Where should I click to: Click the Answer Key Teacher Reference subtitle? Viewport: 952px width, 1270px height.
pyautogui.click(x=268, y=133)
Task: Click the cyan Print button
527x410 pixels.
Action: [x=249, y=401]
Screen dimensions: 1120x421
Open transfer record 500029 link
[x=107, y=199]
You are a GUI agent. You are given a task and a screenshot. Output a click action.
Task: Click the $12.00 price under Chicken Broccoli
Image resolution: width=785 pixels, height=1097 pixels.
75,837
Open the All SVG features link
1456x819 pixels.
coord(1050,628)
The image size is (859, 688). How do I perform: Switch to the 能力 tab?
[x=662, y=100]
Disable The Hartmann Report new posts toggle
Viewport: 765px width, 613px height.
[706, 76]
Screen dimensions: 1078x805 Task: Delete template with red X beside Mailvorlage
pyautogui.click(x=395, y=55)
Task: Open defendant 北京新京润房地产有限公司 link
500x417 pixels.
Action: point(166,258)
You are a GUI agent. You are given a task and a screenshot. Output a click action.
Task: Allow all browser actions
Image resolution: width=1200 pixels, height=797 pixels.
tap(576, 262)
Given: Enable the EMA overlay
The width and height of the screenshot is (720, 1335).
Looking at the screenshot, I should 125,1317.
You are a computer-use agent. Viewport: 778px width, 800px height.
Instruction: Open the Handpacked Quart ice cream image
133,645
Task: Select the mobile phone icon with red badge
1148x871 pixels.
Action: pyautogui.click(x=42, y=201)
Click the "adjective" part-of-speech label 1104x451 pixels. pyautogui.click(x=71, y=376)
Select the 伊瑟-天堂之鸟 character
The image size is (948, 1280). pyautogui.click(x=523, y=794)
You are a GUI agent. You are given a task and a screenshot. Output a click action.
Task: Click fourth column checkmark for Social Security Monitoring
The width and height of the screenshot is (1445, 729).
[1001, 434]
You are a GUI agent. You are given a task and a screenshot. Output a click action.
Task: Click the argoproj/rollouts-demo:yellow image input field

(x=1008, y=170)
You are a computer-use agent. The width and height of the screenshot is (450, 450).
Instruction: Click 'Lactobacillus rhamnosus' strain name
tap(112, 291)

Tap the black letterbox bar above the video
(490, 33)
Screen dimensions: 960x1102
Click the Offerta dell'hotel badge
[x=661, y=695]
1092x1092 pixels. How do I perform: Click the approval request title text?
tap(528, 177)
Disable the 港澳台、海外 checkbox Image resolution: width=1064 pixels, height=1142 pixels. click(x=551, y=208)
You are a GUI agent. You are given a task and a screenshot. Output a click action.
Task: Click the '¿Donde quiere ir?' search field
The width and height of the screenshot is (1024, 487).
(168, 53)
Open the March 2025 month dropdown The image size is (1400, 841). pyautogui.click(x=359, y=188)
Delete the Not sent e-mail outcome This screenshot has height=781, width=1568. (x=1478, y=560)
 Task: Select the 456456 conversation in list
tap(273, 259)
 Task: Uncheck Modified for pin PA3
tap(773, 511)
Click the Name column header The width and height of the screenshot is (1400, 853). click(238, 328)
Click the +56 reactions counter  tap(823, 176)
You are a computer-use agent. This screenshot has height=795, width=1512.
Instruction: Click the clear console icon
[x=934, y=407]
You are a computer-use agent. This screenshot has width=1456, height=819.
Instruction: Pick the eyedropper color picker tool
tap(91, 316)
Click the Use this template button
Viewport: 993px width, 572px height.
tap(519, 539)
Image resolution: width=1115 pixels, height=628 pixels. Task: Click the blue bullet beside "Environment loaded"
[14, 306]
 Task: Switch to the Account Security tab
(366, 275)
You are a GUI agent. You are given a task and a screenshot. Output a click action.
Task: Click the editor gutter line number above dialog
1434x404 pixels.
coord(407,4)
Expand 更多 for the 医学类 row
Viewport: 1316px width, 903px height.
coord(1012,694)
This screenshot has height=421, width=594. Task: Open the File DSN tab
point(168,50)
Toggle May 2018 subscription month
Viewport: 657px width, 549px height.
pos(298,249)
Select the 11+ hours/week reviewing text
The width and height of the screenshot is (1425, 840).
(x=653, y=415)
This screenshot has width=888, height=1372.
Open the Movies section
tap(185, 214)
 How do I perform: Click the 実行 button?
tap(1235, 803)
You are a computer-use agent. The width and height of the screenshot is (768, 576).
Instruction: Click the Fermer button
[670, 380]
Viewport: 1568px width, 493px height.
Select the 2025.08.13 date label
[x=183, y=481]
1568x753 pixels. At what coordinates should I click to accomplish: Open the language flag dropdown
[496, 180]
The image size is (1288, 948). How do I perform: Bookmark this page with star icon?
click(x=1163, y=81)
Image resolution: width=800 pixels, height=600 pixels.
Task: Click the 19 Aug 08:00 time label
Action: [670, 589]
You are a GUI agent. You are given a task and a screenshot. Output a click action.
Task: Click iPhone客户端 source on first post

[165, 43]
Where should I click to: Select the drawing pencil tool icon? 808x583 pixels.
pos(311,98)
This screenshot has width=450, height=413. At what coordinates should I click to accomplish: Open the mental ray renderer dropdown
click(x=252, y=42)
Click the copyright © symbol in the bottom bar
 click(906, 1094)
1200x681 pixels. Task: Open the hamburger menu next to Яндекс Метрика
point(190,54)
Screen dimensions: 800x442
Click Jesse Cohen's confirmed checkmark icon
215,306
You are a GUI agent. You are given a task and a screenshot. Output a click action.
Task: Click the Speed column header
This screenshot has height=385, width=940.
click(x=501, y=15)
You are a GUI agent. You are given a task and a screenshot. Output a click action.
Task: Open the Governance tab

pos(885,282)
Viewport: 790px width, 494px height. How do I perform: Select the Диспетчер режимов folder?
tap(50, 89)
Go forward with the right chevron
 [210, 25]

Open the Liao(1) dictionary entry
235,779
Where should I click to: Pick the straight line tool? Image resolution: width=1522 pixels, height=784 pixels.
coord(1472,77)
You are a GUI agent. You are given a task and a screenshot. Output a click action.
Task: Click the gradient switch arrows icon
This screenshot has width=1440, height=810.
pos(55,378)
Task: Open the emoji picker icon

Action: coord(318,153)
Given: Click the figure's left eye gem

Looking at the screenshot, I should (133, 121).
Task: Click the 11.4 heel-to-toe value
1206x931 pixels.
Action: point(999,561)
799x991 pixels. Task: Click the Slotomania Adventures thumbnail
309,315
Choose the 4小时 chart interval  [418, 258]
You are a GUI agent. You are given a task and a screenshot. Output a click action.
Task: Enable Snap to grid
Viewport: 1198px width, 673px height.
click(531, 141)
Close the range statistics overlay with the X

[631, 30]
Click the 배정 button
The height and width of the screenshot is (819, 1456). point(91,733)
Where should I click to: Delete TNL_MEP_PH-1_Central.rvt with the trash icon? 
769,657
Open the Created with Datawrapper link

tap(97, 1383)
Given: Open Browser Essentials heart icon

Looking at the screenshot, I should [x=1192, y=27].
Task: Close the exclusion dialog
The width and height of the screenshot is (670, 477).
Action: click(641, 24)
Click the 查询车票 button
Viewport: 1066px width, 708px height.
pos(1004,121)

◆ WHAT IS REQUIRED:
Retype the data from the line containing "Delete the Not" up to and including the line containing "tap(773, 511)".

◆ SOLUTION TO THE EXERCISE:
Delete the Not sent e-mail outcome This screenshot has height=781, width=1568. (x=1478, y=560)
 Task: Select the 456456 conversation in list
tap(273, 259)
 Task: Uncheck Modified for pin PA3
tap(773, 511)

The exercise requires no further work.